## [Task input]
# # # # #
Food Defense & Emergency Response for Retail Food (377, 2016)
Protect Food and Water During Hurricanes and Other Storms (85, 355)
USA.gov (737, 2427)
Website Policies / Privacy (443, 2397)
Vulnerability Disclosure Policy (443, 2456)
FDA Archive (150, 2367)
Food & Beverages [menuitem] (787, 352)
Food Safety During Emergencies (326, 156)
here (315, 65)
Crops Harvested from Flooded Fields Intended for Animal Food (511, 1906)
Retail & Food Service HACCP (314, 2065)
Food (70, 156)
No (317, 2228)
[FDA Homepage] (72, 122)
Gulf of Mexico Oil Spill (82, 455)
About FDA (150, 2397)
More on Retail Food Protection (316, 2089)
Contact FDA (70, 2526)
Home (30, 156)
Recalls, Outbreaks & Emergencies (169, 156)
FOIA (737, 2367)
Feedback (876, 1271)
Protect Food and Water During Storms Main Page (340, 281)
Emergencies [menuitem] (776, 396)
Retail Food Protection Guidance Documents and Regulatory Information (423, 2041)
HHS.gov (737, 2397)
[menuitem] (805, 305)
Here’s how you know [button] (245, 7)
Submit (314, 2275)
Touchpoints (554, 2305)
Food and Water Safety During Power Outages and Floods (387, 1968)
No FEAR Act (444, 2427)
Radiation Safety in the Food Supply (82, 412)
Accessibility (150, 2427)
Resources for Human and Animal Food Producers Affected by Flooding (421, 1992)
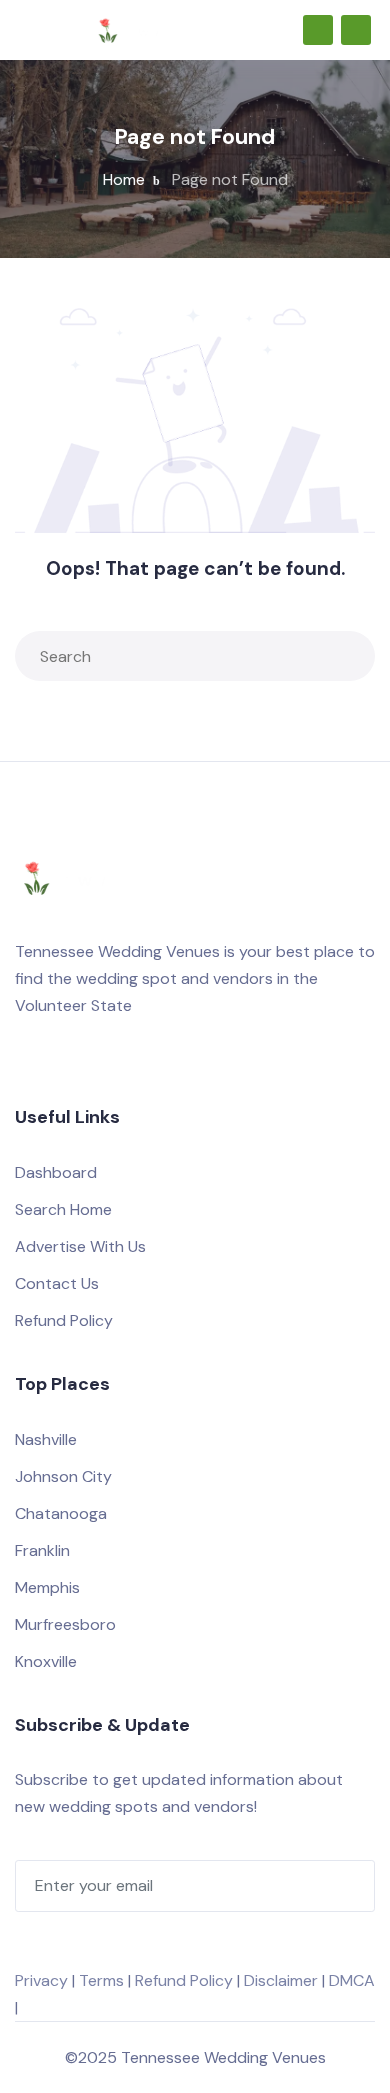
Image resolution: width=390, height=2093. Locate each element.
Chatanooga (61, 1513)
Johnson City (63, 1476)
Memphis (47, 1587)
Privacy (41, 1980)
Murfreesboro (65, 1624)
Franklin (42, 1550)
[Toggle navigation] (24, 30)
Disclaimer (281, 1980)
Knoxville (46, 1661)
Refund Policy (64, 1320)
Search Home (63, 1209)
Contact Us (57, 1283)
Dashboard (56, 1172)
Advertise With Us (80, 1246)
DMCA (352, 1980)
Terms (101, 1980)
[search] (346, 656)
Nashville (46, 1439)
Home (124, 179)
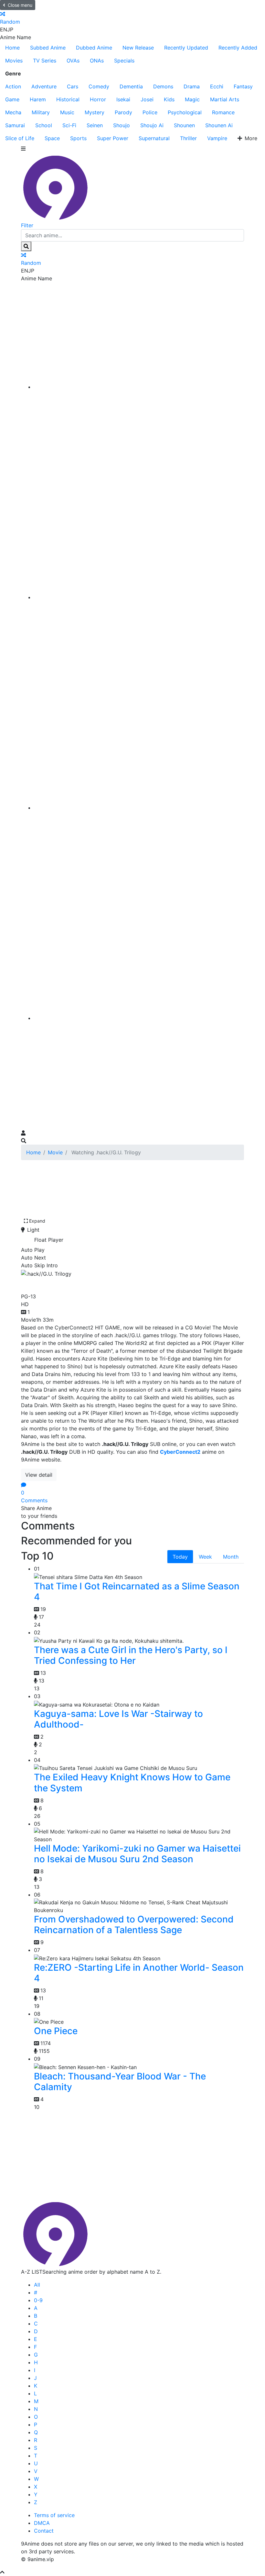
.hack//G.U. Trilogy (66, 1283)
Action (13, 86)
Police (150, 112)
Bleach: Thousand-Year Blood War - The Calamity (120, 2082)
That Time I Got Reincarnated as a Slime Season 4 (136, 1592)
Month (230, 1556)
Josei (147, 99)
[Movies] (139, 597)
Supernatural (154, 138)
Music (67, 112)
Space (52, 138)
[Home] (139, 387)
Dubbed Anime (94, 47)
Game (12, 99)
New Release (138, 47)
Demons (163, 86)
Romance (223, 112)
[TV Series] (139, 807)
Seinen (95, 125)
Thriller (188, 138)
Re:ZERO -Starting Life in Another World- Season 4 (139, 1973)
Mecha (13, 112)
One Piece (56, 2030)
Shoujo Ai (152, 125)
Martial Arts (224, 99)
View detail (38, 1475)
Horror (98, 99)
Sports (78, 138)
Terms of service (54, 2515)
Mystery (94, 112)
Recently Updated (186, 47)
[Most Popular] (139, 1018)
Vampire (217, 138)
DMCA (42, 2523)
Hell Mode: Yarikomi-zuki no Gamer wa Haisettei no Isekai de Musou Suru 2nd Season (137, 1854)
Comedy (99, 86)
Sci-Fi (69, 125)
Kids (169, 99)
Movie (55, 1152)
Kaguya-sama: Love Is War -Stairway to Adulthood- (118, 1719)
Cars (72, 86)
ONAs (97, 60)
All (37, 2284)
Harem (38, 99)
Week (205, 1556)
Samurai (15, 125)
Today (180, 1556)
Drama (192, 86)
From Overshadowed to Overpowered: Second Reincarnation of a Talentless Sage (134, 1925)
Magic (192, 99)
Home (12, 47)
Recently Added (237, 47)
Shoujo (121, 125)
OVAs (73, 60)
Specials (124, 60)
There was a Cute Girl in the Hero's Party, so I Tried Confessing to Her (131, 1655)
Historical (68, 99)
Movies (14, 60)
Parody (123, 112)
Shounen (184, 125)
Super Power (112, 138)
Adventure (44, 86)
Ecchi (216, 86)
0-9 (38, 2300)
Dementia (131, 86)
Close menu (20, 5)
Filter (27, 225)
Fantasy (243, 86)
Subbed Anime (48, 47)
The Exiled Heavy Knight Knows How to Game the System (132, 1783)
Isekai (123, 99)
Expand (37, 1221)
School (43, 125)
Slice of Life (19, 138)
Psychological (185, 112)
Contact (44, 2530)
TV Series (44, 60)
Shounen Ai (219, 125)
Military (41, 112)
# # # # #
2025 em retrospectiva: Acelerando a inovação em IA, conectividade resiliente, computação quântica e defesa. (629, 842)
# # # # #
## [Work to be completed]
Within the data above, the lines from the one with "Food Defense &" to the one with "Emergencies [menuitem] (776, 396)" must be repeated exactly; no other line belongs in the answer.

## [Answer space]
Food Defense & Emergency Response for Retail Food (377, 2016)
Protect Food and Water During Hurricanes and Other Storms (85, 355)
USA.gov (737, 2427)
Website Policies / Privacy (443, 2397)
Vulnerability Disclosure Policy (443, 2456)
FDA Archive (150, 2367)
Food & Beverages [menuitem] (787, 352)
Food Safety During Emergencies (326, 156)
here (315, 65)
Crops Harvested from Flooded Fields Intended for Animal Food (511, 1906)
Retail & Food Service HACCP (314, 2065)
Food (70, 156)
No (317, 2228)
[FDA Homepage] (72, 122)
Gulf of Mexico Oil Spill (82, 455)
About FDA (150, 2397)
More on Retail Food Protection (316, 2089)
Contact FDA (70, 2526)
Home (30, 156)
Recalls, Outbreaks & Emergencies (169, 156)
FOIA (737, 2367)
Feedback (876, 1271)
Protect Food and Water During Storms Main Page (340, 281)
Emergencies [menuitem] (776, 396)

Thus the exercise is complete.